Journalist Matthew Knott, the North America correspondent for The Sydney Morning Herald and The Age, reflects on the shifting views of America from Down Under in an interview with Foreign Press USA.
America feels like it is in a unique moment in its history. Do most Australians recognize the cultural and political shifts happening in the United States?
Oh, definitely. I mean, I think the whole world is in a unique moment in its history. You have to throw out everything that you think from the past and all the things you had planned. We’re in such a different time with the pandemic regarding how people are voting or what they’re thinking about — the coronavirus has completely smothered all the other issues. The seriousness of the issues people are dealing with — life and death, losing their jobs — means that it is a very, very unique and serious time to be a reporter.
Your recent piece in The Sydney Morning Herald, “America’s Voting System to Face its Reckoning in November,” compared the polarized reactions to the results of the 2016 elections and what might happen this November. Do you see the country more divided in 2020 than four years earlier?
I wouldn’t be surprised if there is a lot of contention after this year’s election as well, just with all the uncertainty about how people are going to vote. It may take a long time to count the results that can create an opportunity for people to create doubt about the legitimacy of the results. We’ve already seen the president suggesting that this is going to be a rigged and fraudulent election. Whichever side loses, passions are running high. I think people are going to be angry about the results, whichever way they go.
Based on 2016 models that predicted a victory for Hillary Clinton, many Americans completely lost faith in polls. What do you think about how much we can trust the U.S. election polls?
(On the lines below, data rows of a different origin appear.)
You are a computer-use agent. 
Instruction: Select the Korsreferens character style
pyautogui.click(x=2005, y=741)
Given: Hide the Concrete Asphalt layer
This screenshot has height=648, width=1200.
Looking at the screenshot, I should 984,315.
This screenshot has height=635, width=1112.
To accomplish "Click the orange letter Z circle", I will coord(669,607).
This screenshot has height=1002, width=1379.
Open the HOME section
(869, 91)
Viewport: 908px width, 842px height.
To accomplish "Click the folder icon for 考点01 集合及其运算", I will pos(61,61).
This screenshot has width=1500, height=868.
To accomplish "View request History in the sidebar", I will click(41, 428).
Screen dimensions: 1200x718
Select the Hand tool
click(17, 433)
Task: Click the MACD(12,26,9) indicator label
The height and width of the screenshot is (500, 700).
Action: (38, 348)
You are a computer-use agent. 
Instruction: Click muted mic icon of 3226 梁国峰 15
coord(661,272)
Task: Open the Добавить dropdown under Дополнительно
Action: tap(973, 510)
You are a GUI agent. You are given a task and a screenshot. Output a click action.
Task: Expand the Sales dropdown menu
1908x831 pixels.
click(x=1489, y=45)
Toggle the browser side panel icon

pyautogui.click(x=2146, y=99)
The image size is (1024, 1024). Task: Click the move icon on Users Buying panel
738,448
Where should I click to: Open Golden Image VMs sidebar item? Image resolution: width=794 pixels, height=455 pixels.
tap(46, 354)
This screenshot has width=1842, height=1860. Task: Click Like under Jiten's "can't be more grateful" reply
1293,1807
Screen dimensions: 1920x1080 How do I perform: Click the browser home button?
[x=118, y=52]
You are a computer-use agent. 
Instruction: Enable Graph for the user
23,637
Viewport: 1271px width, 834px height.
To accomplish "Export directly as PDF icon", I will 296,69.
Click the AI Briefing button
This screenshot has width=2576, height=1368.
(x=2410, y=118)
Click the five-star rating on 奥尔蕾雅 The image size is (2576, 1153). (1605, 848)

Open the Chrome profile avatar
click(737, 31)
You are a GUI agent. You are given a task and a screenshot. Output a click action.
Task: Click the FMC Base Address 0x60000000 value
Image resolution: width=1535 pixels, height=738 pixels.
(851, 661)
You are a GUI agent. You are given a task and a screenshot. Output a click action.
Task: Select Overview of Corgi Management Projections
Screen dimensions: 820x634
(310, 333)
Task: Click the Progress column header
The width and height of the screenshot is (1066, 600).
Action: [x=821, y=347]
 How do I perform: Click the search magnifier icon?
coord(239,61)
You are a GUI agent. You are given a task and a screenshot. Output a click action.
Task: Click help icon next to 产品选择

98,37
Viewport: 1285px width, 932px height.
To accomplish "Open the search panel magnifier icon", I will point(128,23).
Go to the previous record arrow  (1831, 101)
The polls are one thing that I think every reporter has to deal with because whenever you write a story mentioning polling results, you get a lot of people, understandably I think, saying, “Well, the polls got it wrong last time. Why should we pay any attention this time?” I think the short answer is that the polls are useful, but they’re not infallible. They can give you a guide of the broad trends, but if we’re over-relying on them for, say, a couple of percentage points for how certain states are going to vote, then we’re going to end up in a similar position. I think it’s important to have some humility about how accurately you can forecast all this. Also, because it can put voters off if they think it’s going to be a landslide one way or the other. I think we have to use polls. There’s no other scientific way to figure out what people are thinking. It’s good to get anecdotal evidence from the ground as well. We shouldn’t over-rely on them, but we shouldn’t ignore them either.
Aside from the elections, what stories in the U.S. are Australians fascinated by?
A: Well, the response to the coronavirus and the way people have reacted to it is so different in my home country of Australia. Major cities are going into almost complete lockdown and curfews, despite having much, much fewer cases than places here that are still very much open and running normally in the U.S. Australians who go back from overseas have to stay in a hotel for two weeks and can’t see another human being. Nothing like that has even been tried here. People back home are shutting their state borders from each other. Seeing the way that this pandemic has played out differently in America and my own home country has made me think a lot about the differences in the way Americans and Australians see the world and the way our political systems work. We think of ourselves as very similar, but the response has been very different.